### WHAT TO DO:
From first line to last, copy the material below exactly.

--- GIVEN RECORDS Enclosed Below ---

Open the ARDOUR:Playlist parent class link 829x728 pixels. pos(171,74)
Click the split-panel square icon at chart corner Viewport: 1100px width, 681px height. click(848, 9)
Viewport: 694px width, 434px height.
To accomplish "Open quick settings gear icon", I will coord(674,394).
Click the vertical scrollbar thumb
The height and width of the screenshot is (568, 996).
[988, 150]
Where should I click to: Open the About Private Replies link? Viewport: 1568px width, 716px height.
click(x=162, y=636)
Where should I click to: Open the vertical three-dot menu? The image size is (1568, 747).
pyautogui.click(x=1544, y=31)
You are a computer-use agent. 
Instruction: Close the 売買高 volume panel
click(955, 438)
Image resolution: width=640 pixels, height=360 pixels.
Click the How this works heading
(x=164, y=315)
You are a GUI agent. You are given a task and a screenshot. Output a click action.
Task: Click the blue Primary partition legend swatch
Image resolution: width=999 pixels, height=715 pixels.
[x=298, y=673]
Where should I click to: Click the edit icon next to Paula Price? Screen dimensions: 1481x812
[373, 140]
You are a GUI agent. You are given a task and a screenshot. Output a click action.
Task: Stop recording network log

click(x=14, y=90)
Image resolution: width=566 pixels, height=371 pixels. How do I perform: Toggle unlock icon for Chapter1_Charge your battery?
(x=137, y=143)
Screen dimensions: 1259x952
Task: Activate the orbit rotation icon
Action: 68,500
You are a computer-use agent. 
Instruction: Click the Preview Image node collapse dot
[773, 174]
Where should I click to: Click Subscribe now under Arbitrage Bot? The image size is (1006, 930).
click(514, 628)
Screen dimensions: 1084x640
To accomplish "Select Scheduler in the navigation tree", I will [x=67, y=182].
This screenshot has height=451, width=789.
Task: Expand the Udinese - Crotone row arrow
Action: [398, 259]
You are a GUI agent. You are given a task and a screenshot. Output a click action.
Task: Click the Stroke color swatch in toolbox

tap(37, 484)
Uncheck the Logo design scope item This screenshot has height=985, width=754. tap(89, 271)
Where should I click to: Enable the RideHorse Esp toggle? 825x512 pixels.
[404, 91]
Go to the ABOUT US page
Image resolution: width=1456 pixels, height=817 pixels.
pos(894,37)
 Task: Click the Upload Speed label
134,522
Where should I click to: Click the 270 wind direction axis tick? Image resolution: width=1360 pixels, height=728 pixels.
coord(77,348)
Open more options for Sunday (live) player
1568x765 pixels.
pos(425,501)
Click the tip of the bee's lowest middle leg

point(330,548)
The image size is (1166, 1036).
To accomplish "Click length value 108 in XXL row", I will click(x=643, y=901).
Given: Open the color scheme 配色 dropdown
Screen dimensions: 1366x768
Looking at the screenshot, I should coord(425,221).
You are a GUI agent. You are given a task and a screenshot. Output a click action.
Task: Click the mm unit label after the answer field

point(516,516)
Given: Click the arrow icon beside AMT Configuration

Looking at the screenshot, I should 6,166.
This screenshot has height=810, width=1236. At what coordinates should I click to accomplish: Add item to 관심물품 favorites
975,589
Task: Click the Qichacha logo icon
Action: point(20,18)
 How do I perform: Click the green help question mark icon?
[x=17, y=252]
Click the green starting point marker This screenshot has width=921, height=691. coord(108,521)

--- End of Enclosed GIVEN RECORDS ---

### REPLY TO THE EXERCISE:
Open the ARDOUR:Playlist parent class link 829x728 pixels. pos(171,74)
Click the split-panel square icon at chart corner Viewport: 1100px width, 681px height. click(848, 9)
Viewport: 694px width, 434px height.
To accomplish "Open quick settings gear icon", I will coord(674,394).
Click the vertical scrollbar thumb
The height and width of the screenshot is (568, 996).
[988, 150]
Where should I click to: Open the About Private Replies link? Viewport: 1568px width, 716px height.
click(x=162, y=636)
Where should I click to: Open the vertical three-dot menu? The image size is (1568, 747).
pyautogui.click(x=1544, y=31)
You are a computer-use agent. 
Instruction: Close the 売買高 volume panel
click(955, 438)
Image resolution: width=640 pixels, height=360 pixels.
Click the How this works heading
(x=164, y=315)
You are a GUI agent. You are given a task and a screenshot. Output a click action.
Task: Click the blue Primary partition legend swatch
Image resolution: width=999 pixels, height=715 pixels.
[x=298, y=673]
Where should I click to: Click the edit icon next to Paula Price? Screen dimensions: 1481x812
[373, 140]
You are a GUI agent. You are given a task and a screenshot. Output a click action.
Task: Stop recording network log

click(x=14, y=90)
Image resolution: width=566 pixels, height=371 pixels. How do I perform: Toggle unlock icon for Chapter1_Charge your battery?
(x=137, y=143)
Screen dimensions: 1259x952
Task: Activate the orbit rotation icon
Action: 68,500
You are a computer-use agent. 
Instruction: Click the Preview Image node collapse dot
[773, 174]
Where should I click to: Click Subscribe now under Arbitrage Bot? The image size is (1006, 930).
click(514, 628)
Screen dimensions: 1084x640
To accomplish "Select Scheduler in the navigation tree", I will [x=67, y=182].
This screenshot has height=451, width=789.
Task: Expand the Udinese - Crotone row arrow
Action: [398, 259]
You are a GUI agent. You are given a task and a screenshot. Output a click action.
Task: Click the Stroke color swatch in toolbox

tap(37, 484)
Uncheck the Logo design scope item This screenshot has height=985, width=754. tap(89, 271)
Where should I click to: Enable the RideHorse Esp toggle? 825x512 pixels.
[404, 91]
Go to the ABOUT US page
Image resolution: width=1456 pixels, height=817 pixels.
pos(894,37)
 Task: Click the Upload Speed label
134,522
Where should I click to: Click the 270 wind direction axis tick? Image resolution: width=1360 pixels, height=728 pixels.
coord(77,348)
Open more options for Sunday (live) player
1568x765 pixels.
pos(425,501)
Click the tip of the bee's lowest middle leg

point(330,548)
The image size is (1166, 1036).
To accomplish "Click length value 108 in XXL row", I will click(x=643, y=901).
Given: Open the color scheme 配色 dropdown
Screen dimensions: 1366x768
Looking at the screenshot, I should coord(425,221).
You are a GUI agent. You are given a task and a screenshot. Output a click action.
Task: Click the mm unit label after the answer field

point(516,516)
Given: Click the arrow icon beside AMT Configuration

Looking at the screenshot, I should 6,166.
This screenshot has height=810, width=1236. At what coordinates should I click to accomplish: Add item to 관심물품 favorites
975,589
Task: Click the Qichacha logo icon
Action: point(20,18)
 How do I perform: Click the green help question mark icon?
[x=17, y=252]
Click the green starting point marker This screenshot has width=921, height=691. coord(108,521)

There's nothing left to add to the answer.